_Exercices_.
1/ D'après le texte sur Whitefox, en quelle année John Bond a-t-il lancé cette entreprise ?
2/ Reprenez le texte sur Whitefox à la suite de sa dernière phrase.

_Extrait de texte_.
++++++++++++++++++++
Nouveaux visages de l’édition

Whitefox est londonien et a trois ans au compteur. Trois ans passés à rassembler et à proposer les services de talents de l’édition à ceux qui peuvent en avoir besoin.


 

«Vous êtes excellent. Mais vous ne rejoindrez pas notre équipe… Nous ne pouvons pas nous le permettre. Mais nous voulons continuer à travailler avec vous, en freelance.»

Ces phrases, John Bond les a dites bien trop souvent à son goût dans ses fonctions de direction chez Harper Collins et Penguin Books. Ce sont aussi ces phrases, et la réalité qu’elles recouvrent, qui l’ont mis sur la piste de «Whitefox

Cette entreprise, il l’a lancée en 2012 avec Annabel Wright, aussi une ancienne de Harper Collins. Whitefox est une plateforme qui rassemble des professionnels indépendants de l’édition et structure leur offre de relecture, de correction, de graphisme, de relations publiques etc. Surtout, Whitefox les connecte avec ceux qui ont besoin de ces services : auteurs, maisons d’éditions, marques et institutions. De l’avis de John Bond, Whitefox est une «structure de travail pour le 21e siècle.»
++++++++++++++++++++
_Matériel fourni_.

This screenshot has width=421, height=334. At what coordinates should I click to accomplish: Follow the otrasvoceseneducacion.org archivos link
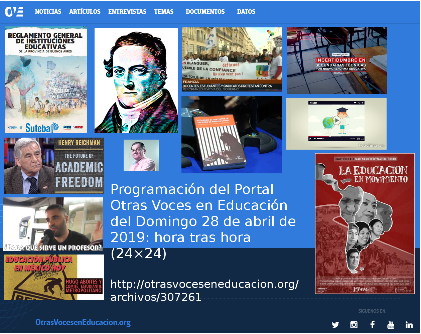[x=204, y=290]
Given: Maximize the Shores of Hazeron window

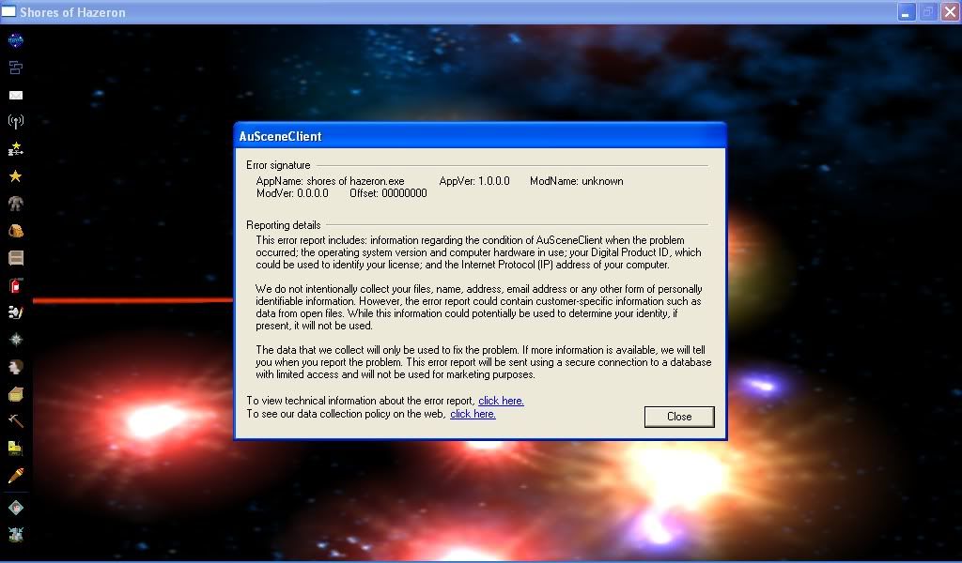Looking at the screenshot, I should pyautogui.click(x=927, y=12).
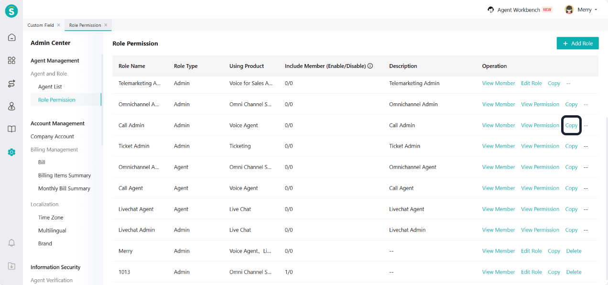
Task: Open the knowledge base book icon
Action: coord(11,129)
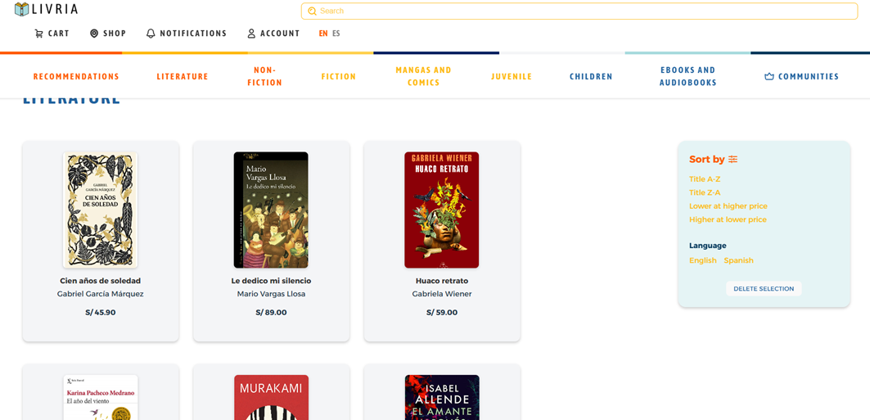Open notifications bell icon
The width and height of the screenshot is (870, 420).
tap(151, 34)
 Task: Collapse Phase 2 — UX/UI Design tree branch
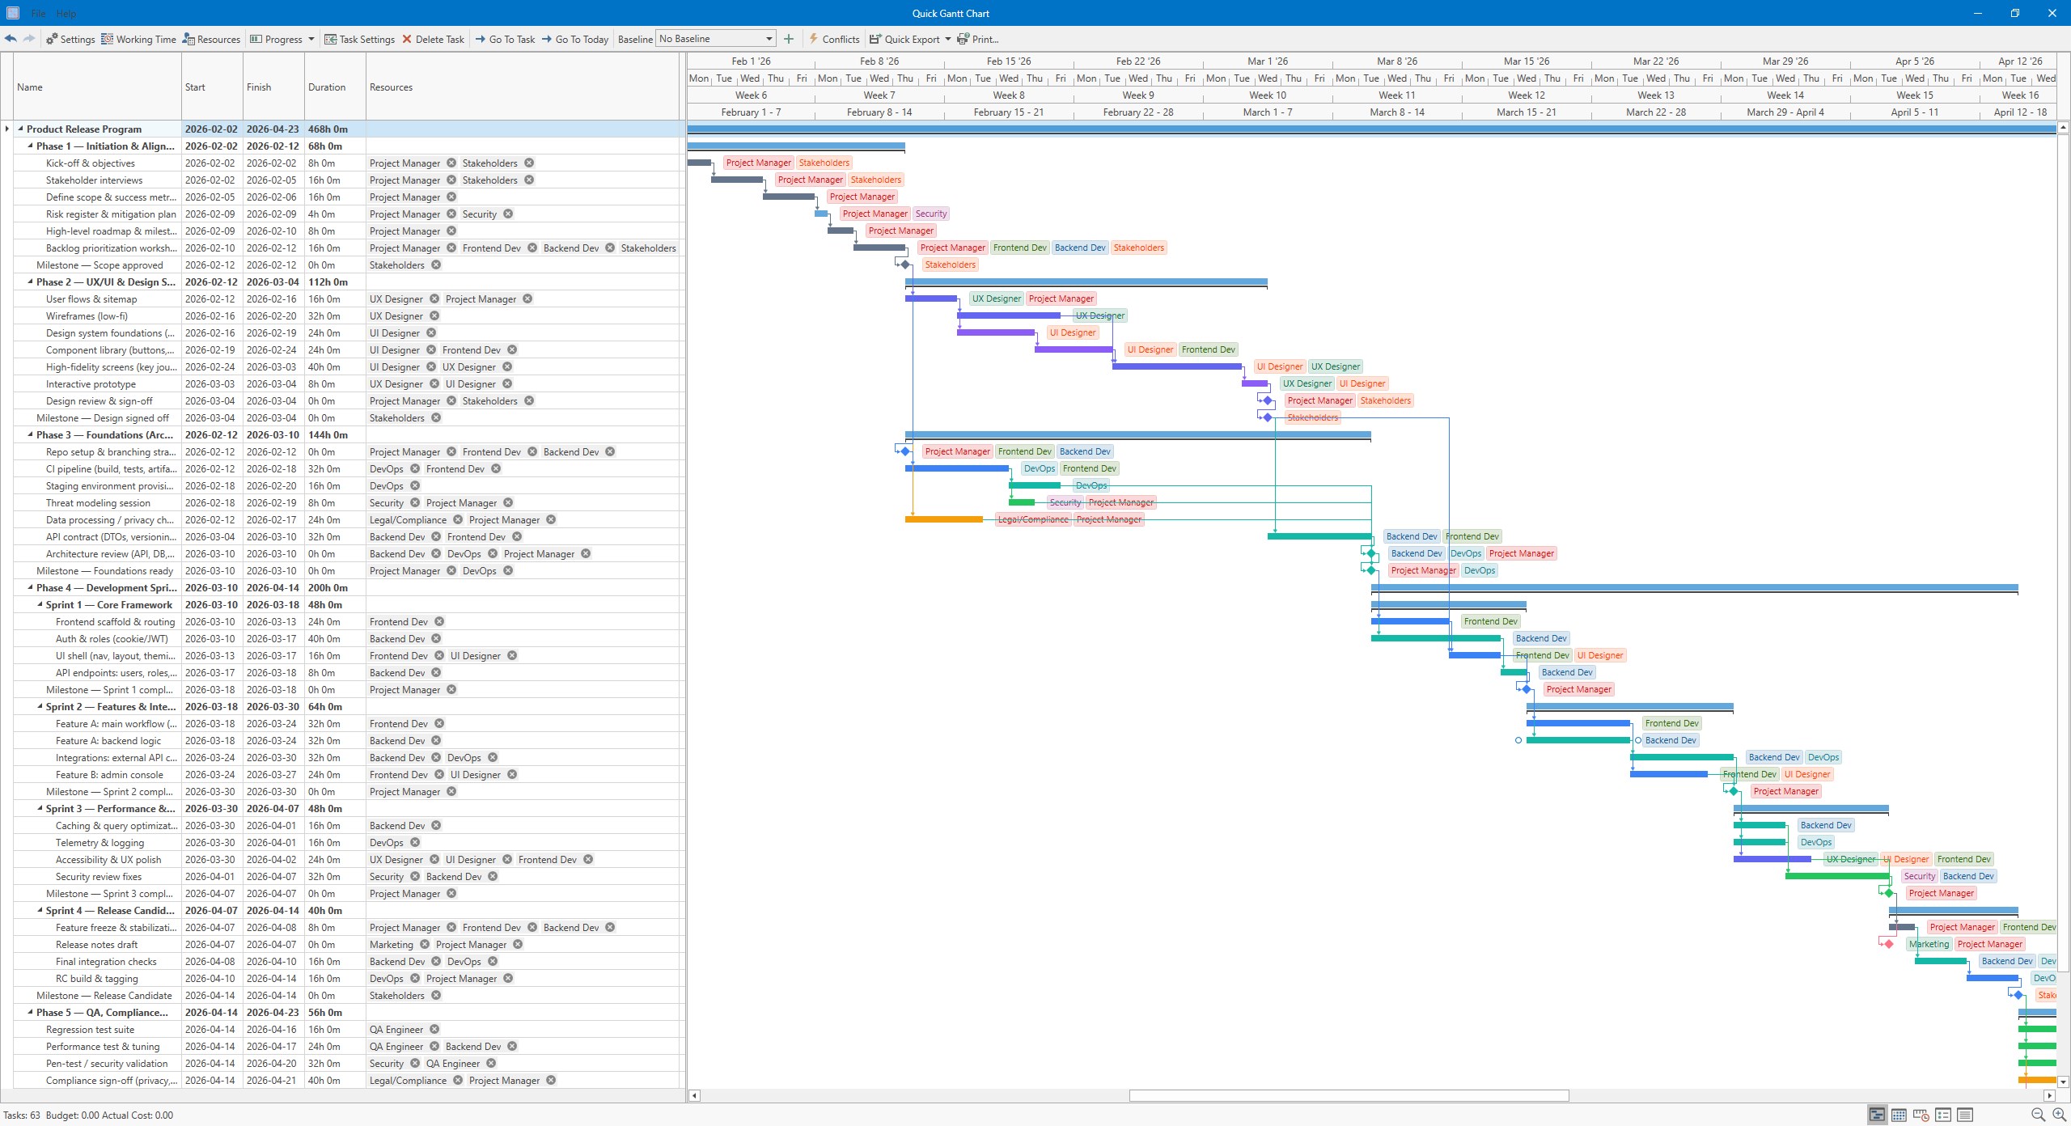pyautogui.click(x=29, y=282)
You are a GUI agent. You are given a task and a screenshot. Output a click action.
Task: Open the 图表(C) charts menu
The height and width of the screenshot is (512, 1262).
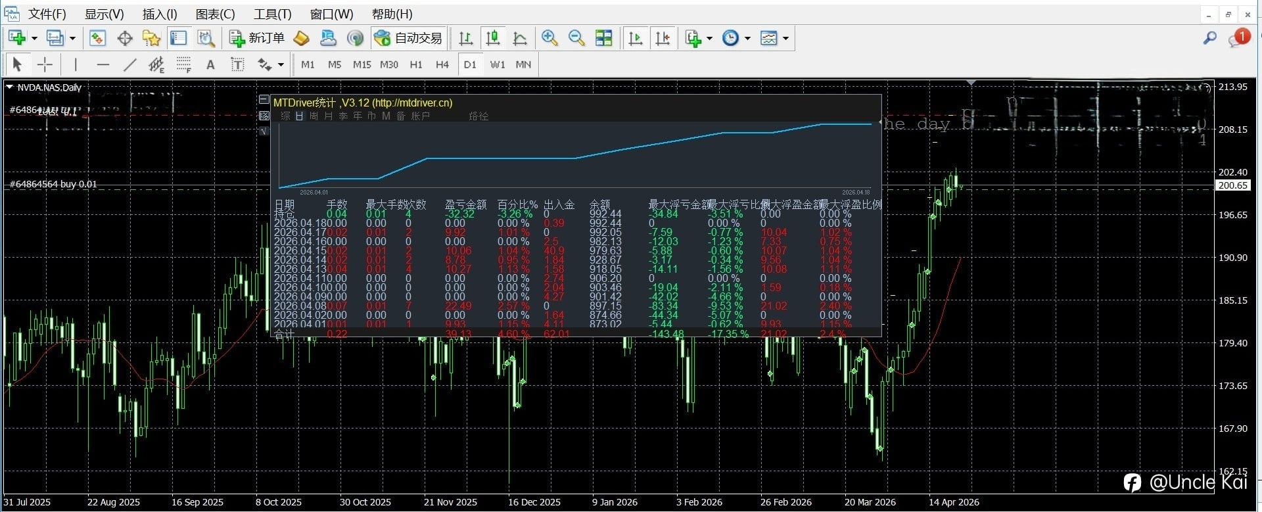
++++++++++++++++++++
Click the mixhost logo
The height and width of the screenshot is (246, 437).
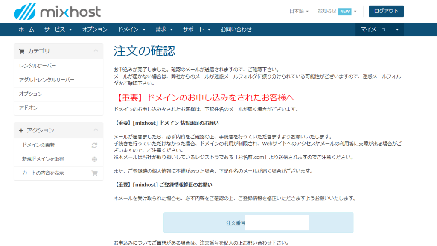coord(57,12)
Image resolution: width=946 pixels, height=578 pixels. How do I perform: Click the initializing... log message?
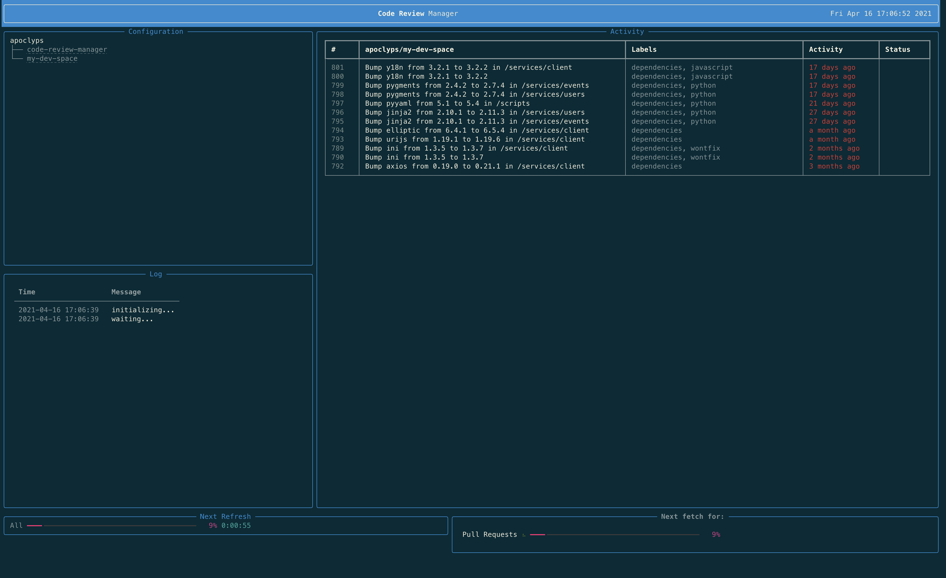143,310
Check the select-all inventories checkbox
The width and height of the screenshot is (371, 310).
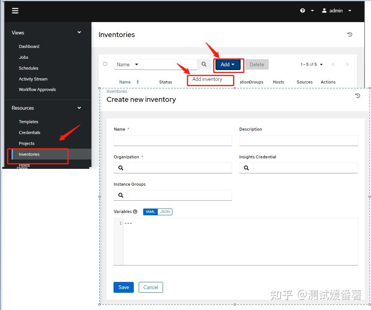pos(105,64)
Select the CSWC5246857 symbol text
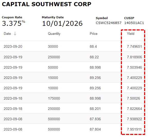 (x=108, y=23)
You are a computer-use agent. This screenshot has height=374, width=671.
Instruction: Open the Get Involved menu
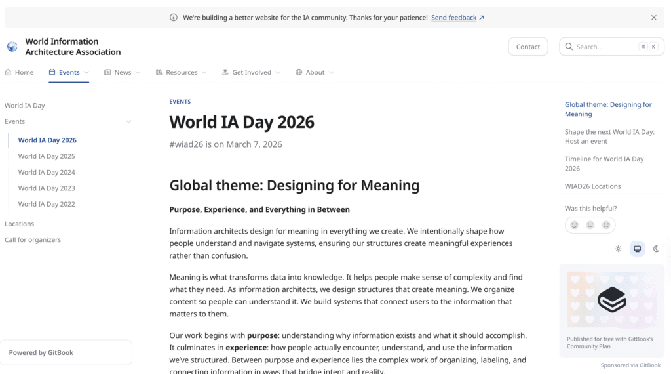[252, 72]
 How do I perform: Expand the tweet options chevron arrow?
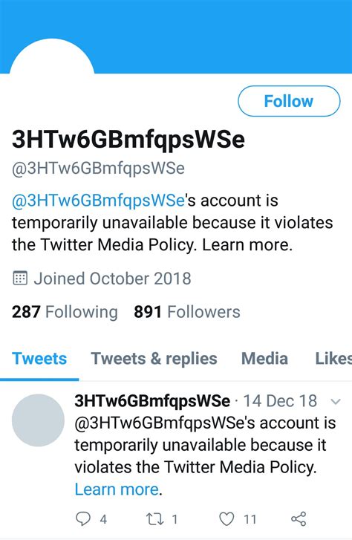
++++++++++++++++++++
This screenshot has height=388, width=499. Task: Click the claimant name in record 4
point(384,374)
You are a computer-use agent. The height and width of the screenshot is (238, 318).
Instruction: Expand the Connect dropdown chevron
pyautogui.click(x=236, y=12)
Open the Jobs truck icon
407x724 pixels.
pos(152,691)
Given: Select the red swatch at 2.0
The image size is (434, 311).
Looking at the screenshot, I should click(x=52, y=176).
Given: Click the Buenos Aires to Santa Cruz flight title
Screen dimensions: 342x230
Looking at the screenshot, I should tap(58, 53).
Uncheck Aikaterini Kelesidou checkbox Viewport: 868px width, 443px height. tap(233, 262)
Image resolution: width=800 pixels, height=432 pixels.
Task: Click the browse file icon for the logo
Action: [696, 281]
++++++++++++++++++++
_Réponses par exercice_.
1/ En 2012.

2/
La base de données de Whitefox compte environ 1300 freelancers. «Ces professionnels ne se rendent pas chaque jour dans un même bureau aux mêmes heures. Ils n’effectuent pas une même série de tâches sous les yeux d’un même chef.  Non, Ils disposent plutôt d’un portfolio de missions et de clients» décrit John Bond. Et il relève, fort de son expérience dans le domaine, que «l’édition travaille de plus en plus avec des professionnels assignés à une mission plutôt qu’à un poste fixe de travail.» Question d’économies…

De la même façon, «depuis la crise de 2008, les maisons d’édition sont devenues particulièrement prudentes». Plus que jamais, elles y réfléchissent à deux fois avant d’accorder un contrat d’édition à un auteur. Celui qui, voici quelques années, en aurait obtenu un, pourrait s’en trouver aujourd’hui dépourvu. Son œuvre, alors, ne bénéficie plus de toute cette chaîne de services éditoriaux. Certains de ces auteurs, et d’autres également, font appel directement aux professionnels de l’édition rassemblés par Whitefox pour relire, corriger, concevoir la couverture de leur livre. Les auteurs auto-édités, par exemple, qui aspirent à une qualité professionnelle seraient sans doute tentés par l’offre de Whitefox. Ils gagnent alors, au passage, de suivre au plus près la production de leur œuvre. «Cette maîtrise des événements leur plaît» relève John Bond.

Whitefox se substitue-t-il alors aux maisons d’édition? Non : «nous ne vendons pas de livres», distingue John Bond. «Dans dix ans, les maisons d’édition seront toujours là, pour sélectionner des livres et exploiter des droits, au format papier et au format digital.»

Mais Whitefox se propose également d’accompagner les maisons d’édition dans leurs réflexion stratégique. Le British Museum vend des livres de grande qualité, inspirés de ses collections et édités par la British Museum Press.  À l’heure de penser leur stratégie pour l’âge numérique, la vénérable institution britannique a fait appel à Whitefox. «Le marché se diversifie;  les maisons d’édition vont devoir compter avec le nombre croissant de données à leur disposition. Tout cela, c’est une évolution que nous avons envie d’accompagner.» Une évolution à tous crins vers le numérique? À cet égard, John Bond relève que l’intérêt pour les livres au format papier, parmi ses clients, reste équivalent à celui pour les livres numériques : «nos clients sont heureux de pouvoir se procurer des livres tangibles, qui leur servent de vecteur de communication.»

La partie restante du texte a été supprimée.